Sanskrit historically has had no single script associated with it. Ashoka used the Brahmi script for his pillar inscriptions (which were not in Sanskrit, but in Prakrit dialects and other languages). Roughly contemporary with the Brahmi, the Kharosthi script was used. Later (ca. 4th to 8th centuries AD) the Gupta script, derived from Brahmi, became prevalent. From ca. the 8th century, the Sharada script evolved out of the Gupta script, and was mostly displaced in its turn by Devanagari from ca. the 12th century, with intermediary stages such as the Siddham script. Other scripts used include Kannada in the South, Grantha in Tamil speaking regions, Bengali, and other North Indian scripts in other regions.
From the late Middle Ages, and especially in modern times, the Devanagari (meaning "as used in the city of the Gods") script has become the most widely used and associated with Sanskrit. Occasionally, in regions of India where Devanagari is not the script of the vernacular (as it is with Hindi or Marathi) one will find texts still written in the local script.
Writing was introduced relatively late to India, and it did not immediately become important since oral learning was the primary means of transmitting knowledge. Rhys Davids suggests that writing may have been introduced from the Middle East by traders, but Sanskrit, which had been used exclusively in sacred contexts, remained a purely oral language until well into India's classical age. It is interesting to note the importance that Sanskrit orthography and Vedic philosophy of sound play in Hindu symbolism, as the varnamala, or sound-garland/alphabet, of 51 letters is also seen to be represented by the 51 skulls of Kali. In the Upanishads, the transcendent-immanent nature of Brahman is represented by the half-matra, or sphota of sound that is inherent to a beat of sound in the Sanskrit system.
Since the 19th century, Sanskrit has also been transliterated using the Latin alphabet. Most commonly used today is the IAST (International Alphabet of Sanskrit Transliteration), which has been the academic standard since 1912. Other transliteration schemes have evolved due to difficulties representing Sanskrit characters in computer systems. These include Harvard-Kyoto that was used earlier, and ITRANS, a lossless transliteration scheme that is used widely on the Internet (especially Usenet).
For scholarly work, Devanagari has generally been preferred for the transcription and reproduction of whole texts and lengthy excerpts; however, references to individual words and names in texts composed in European languages are usually represented using Roman transliteration.
Panini (scholar), Shiva Sutra, Astadhyayi, Dhatupatha, Patanjali, Varadaraja, Laghukaumudi.
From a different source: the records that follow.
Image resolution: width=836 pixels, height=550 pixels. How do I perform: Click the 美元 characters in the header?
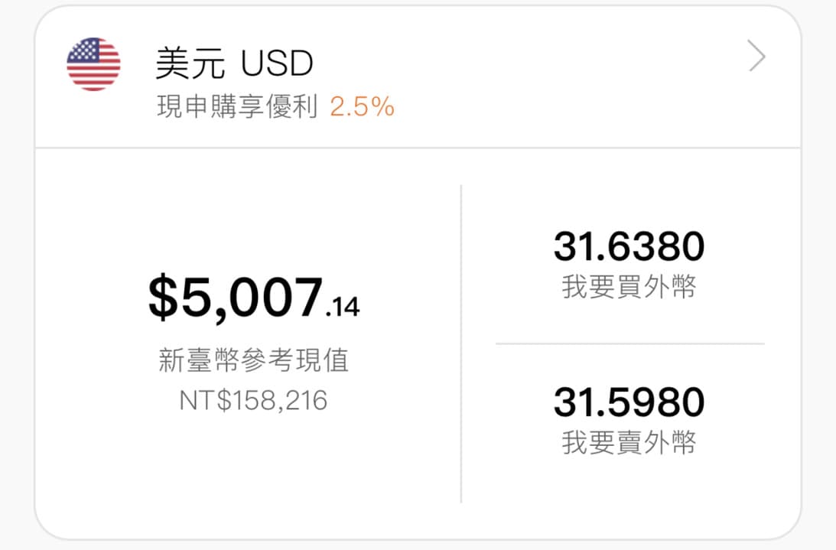pyautogui.click(x=190, y=64)
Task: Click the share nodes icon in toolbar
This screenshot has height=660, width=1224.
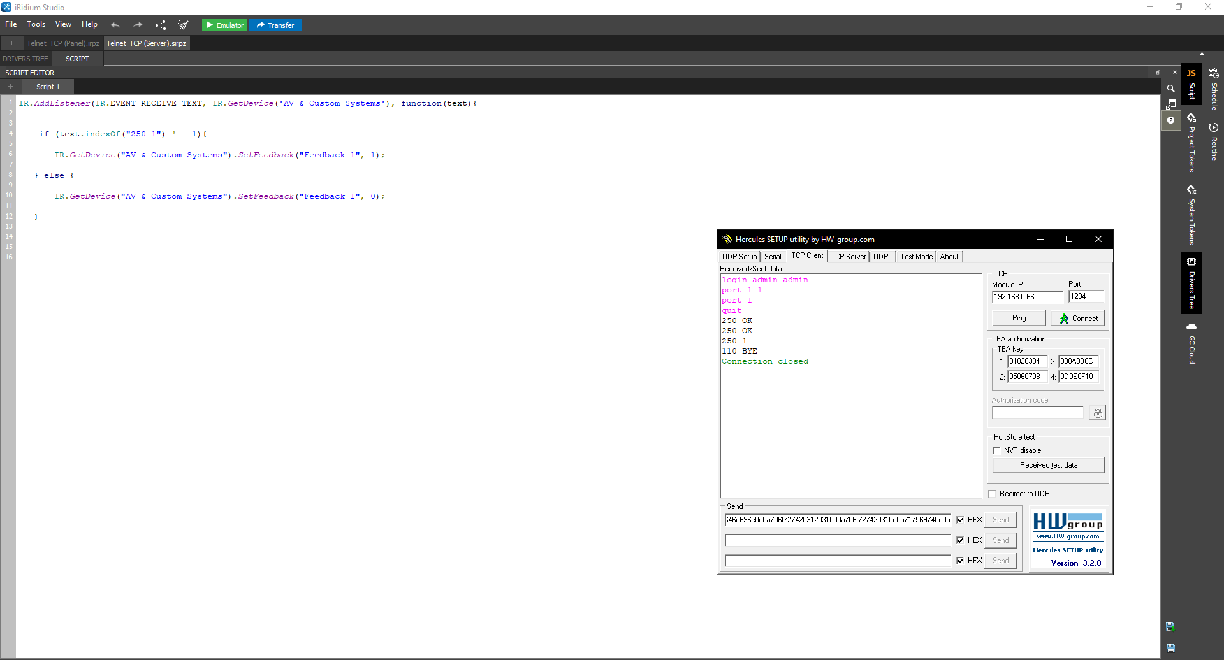Action: (x=161, y=25)
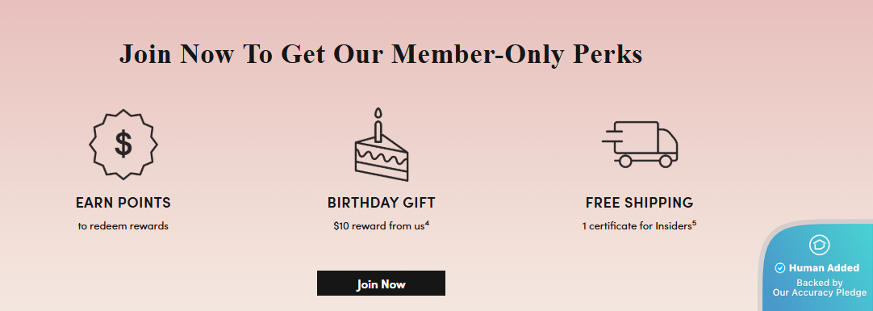Viewport: 873px width, 311px height.
Task: Select the Join Now button
Action: (x=381, y=284)
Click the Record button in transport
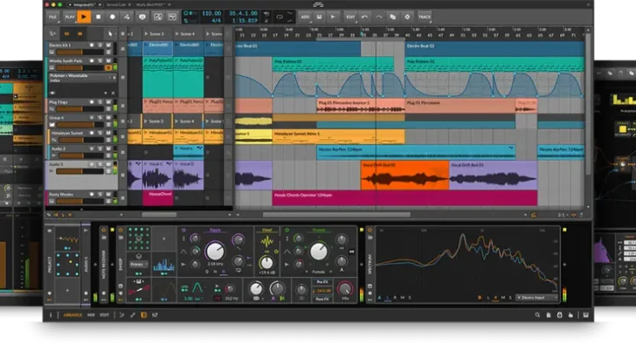 pyautogui.click(x=112, y=16)
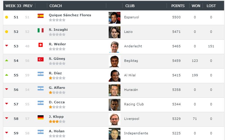Screen dimensions: 225x140
Task: Click the star rating under J. Klopp
Action: [x=57, y=122]
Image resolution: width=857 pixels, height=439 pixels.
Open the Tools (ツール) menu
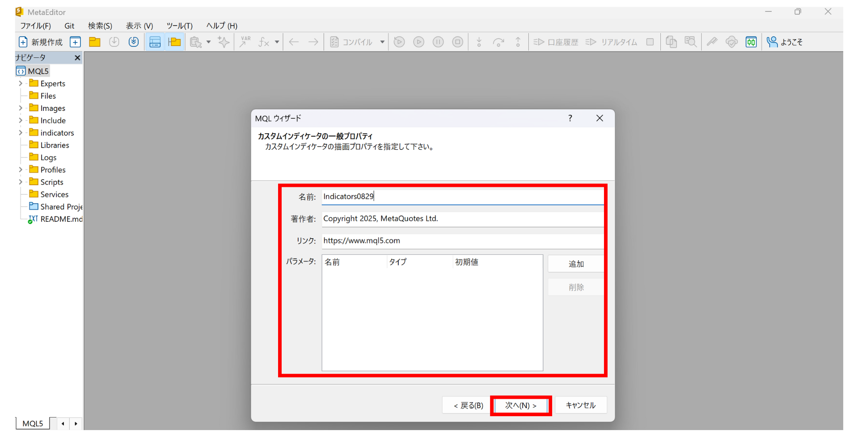179,25
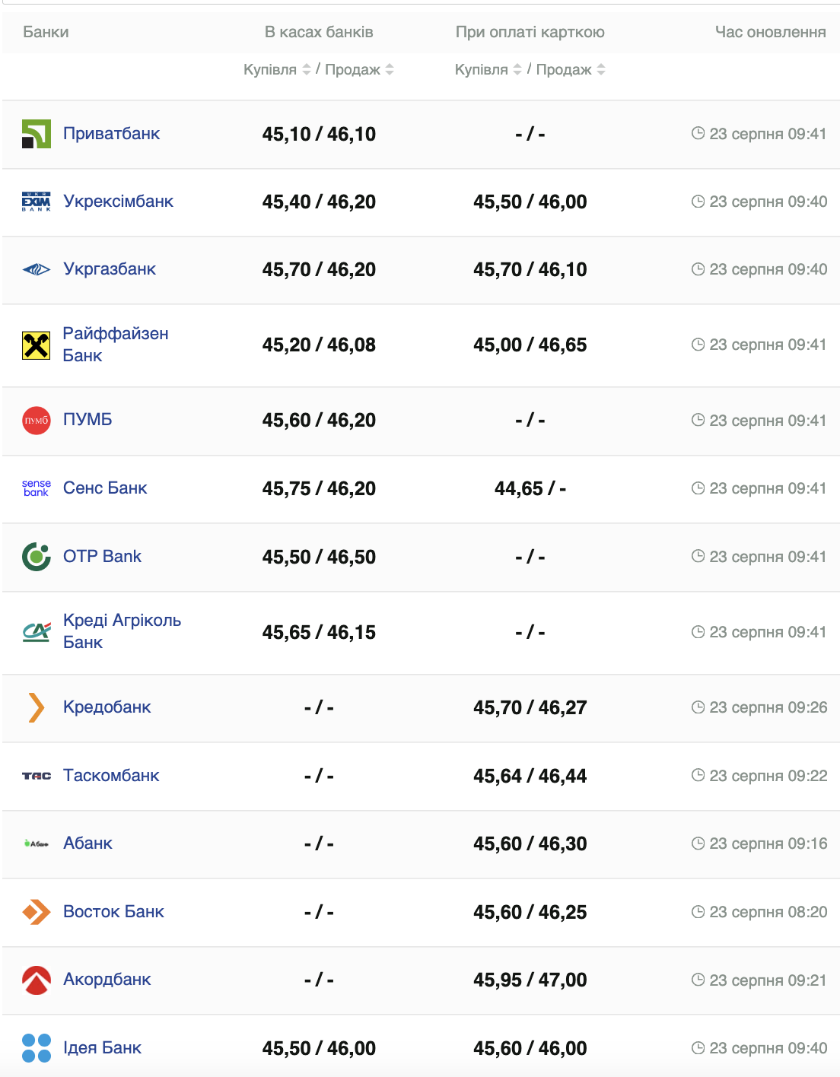Click the clock icon in Приватбанк row
This screenshot has height=1077, width=840.
(698, 134)
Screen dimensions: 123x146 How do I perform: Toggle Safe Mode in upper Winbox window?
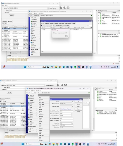[36, 16]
Sanskrit has ten classes of verbs divided into in two broad groups: athematic and thematic. The thematic verbs are so called because an a, called the theme vowel, is inserted between the stem and the ending. This serves to make the thematic verbs generally more regular. Exponents used in verb conjugation include prefixes, suffixes, infixes, and reduplication. Vowel gradation is also very common; every root has (not necessarily all distinct) zero, guṇa, and vṛddhi grades. If V is the vowel of the zero grade, the guṇa-grade vowel is traditionally thought of as a + V, and the vṛddhi-grade vowel as ā + V.
The verbs tenses (a very inexact application of the word, since more distinctions than simply tense are expressed) are organized into four 'systems' (as well as gerunds and infinitives, and such creatures as intensives/frequentatives, desideratives, causatives, and benedictives derived from more basic forms) based on the different stem forms (derived from verbal roots) used in conjugation. There are four tense systems:
The present system includes the present and imperfect tenses, the optative and imperative moods, as well as some of the remnant forms of the old subjunctive. The tense stem of the present system is formed in various ways. The numbers are the native grammarians' numbers for these classes.
For athematic verbs, the present tense stem may be formed through:
For thematic verbs, the present tense stem may be formed through:
The tenth class described by native grammarians refers to a process which is derivational in nature, and thus not a true tense-stem formation.
The perfect system includes only the perfect tense. The stem is formed with reduplication as with the present system.
The perfect system also produces separate "strong" and "weak" forms of the verb — the strong form is used with the singular active, and the weak form with the rest.
The aorist system includes aorist proper (with past indicative meaning, e.g. abhūḥ "you were") and some of the forms of the ancient injunctive (used almost exclusively with mā in prohibitions, e.g. mā bhūḥ "don't be"). The principal distinction of the two is presence/absence of an augment - a- prefixed to the stem.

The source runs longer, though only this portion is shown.